─── PAGE EXTRACT ───

Originally published on Statnews by Eric Boodman on October 11, 2023

BRISTOL, Va. — Stephanie Rosenwinge was excited to work for the queen of abortion. She’d grown up in rural Virginia with an abusive, alcoholic father. Her mother had had an abortion in 1973, and it may have saved her life: As Rosenwinge put it, “My dad was determined to beat the baby out of her.” Rosenwinge herself had been sexually assaulted while serving in the Gulf War, and she was glad she would’ve had a constitutional right to terminate had the attack resulted in a pregnancy. Then, after discharge, she and her husband chose to exercise that right: She was pregnant, uninsured, in a mental health crisis, and in no position to have a kid.

That was partially why she started volunteering outside an abortion provider’s office in Bristol, Tenn. — and when Roe was overturned last year and Tennessee’s ban took effect, she was thrilled to accept a job at the new abortion clinic opening up right across the state line, in Bristol, Va.

The business belonged to Diane Derzis — a name Rosenwinge knew. Derzis was one of the loudest, most recognizable voices of the abortion rights movement. She’d started working in the field in the 1970s, and had gone on to run clinics in some of the most hostile states. One, in Alabama, was bombed in 1998. Another, in Mississippi, was at the center of the U.S. Supreme Court case that overturned Roe. She currently has four clinics, and is planning more. “The abortion queen,” she’s often called.

“The first time I met her, I told her, ‘For me, this is like meeting a movie star,’” Rosenwinge said. “’For me, it’s like meeting my hero.’”

But she soon began to have qualms about her new boss.

She was alarmed, she said, when Derzis told staff to cut back on financial aid information they were giving patients — and later, when she instructed them to make sure that patients were paying at least something out-of-pocket, even if abortion funds had agreed to cover that person’s entire bill. “She said, ‘I want these patients to have some skin in the game. They shouldn’t be fully funded,’” recalled Rosenwinge, who quit this past June.

Other staff members had similar concerns. “Us on the frontline, seeing patients, seeing their emotion, seeing how much they struggle, we are witnessing how terrible it might be for them,” said Olivia Nickels, who also quit her job at Bristol Women’s Health in June. “So being told not to provide [full] financial assistance information to those patients was a stab in the gut, to be totally honest.”

The reproductive rights movement is often loath to criticize its own. With so many restrictions already in place, advocates worry that publicly airing internal disputes might give anti-abortion activists more fodder and end up doing more harm than good. Patients regularly travel hundreds of miles to seek care in Bristol — just one example of the importance of a single clinic. But in this case, former employees spoke out in part because they worried that a business that ostensibly exists to ensure abortion access had a guiding principle that might be restricting it.

─── RECORD EXCERPTS ───

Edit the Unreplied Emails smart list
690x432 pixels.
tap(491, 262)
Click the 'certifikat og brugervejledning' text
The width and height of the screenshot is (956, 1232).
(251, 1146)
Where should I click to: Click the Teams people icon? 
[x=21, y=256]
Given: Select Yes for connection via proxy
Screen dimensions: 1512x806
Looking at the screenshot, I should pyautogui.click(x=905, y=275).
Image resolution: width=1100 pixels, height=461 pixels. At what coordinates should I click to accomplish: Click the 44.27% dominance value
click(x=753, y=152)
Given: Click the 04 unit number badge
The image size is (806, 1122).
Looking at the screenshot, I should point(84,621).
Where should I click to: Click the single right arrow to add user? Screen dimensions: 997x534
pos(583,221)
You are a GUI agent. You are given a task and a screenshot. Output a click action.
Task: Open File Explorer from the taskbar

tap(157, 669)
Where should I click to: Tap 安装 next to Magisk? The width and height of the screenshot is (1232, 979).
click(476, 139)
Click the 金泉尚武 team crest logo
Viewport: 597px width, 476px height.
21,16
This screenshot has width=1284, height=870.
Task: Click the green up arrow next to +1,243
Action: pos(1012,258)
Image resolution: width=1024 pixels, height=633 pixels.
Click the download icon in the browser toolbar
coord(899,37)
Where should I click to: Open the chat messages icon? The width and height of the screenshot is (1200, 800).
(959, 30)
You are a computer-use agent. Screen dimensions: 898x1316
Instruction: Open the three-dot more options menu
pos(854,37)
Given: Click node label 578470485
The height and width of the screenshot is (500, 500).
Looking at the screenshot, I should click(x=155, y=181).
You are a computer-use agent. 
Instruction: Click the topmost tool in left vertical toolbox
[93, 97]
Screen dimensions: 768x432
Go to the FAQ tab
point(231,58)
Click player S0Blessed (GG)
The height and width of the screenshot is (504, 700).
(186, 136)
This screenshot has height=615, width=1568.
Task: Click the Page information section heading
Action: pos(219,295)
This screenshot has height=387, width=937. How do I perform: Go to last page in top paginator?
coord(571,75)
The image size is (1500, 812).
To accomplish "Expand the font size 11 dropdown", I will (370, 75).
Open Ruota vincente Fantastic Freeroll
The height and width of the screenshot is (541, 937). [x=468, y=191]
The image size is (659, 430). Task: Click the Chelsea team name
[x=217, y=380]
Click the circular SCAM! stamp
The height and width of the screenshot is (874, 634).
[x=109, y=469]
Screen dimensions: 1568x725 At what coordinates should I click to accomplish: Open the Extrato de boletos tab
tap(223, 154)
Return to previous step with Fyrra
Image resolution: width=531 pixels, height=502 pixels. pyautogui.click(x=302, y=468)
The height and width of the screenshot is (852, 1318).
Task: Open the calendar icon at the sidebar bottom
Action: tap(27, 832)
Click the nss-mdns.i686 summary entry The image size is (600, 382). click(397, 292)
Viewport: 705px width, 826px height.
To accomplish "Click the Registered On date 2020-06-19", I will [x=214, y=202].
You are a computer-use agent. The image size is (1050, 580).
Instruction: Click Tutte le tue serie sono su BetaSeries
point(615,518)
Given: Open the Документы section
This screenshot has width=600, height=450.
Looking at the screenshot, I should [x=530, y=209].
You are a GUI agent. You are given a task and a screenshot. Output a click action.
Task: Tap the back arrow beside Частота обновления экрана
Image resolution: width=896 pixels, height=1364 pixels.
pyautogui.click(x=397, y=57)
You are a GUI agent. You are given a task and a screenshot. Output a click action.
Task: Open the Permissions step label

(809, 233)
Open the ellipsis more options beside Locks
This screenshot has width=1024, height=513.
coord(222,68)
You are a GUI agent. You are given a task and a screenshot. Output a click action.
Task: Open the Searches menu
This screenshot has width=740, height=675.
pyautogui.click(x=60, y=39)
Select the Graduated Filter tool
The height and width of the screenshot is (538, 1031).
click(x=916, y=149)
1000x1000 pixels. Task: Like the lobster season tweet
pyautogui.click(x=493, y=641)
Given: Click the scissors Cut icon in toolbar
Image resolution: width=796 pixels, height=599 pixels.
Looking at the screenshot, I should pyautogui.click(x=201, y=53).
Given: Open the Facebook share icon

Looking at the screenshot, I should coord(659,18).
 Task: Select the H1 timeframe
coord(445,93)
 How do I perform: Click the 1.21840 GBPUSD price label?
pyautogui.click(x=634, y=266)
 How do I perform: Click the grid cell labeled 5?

───

(WHAT YOU SHOULD DO): Decide whether each statement below agrees with the article on the Bristol abortion clinic. For each, answer yes or no and quote the deciding words. 1. Rosenwinge left her job at the clinic in June. 2. Derzis's Mississippi clinic was bombed in 1998. 3. Derzis currently has six clinics.

(WRITTEN ANSWER):
1. Yes: "recalled Rosenwinge, who quit this past June."
2. No: "One, in Alabama, was bombed in 1998."
3. No: "She currently has four clinics, and is planning more."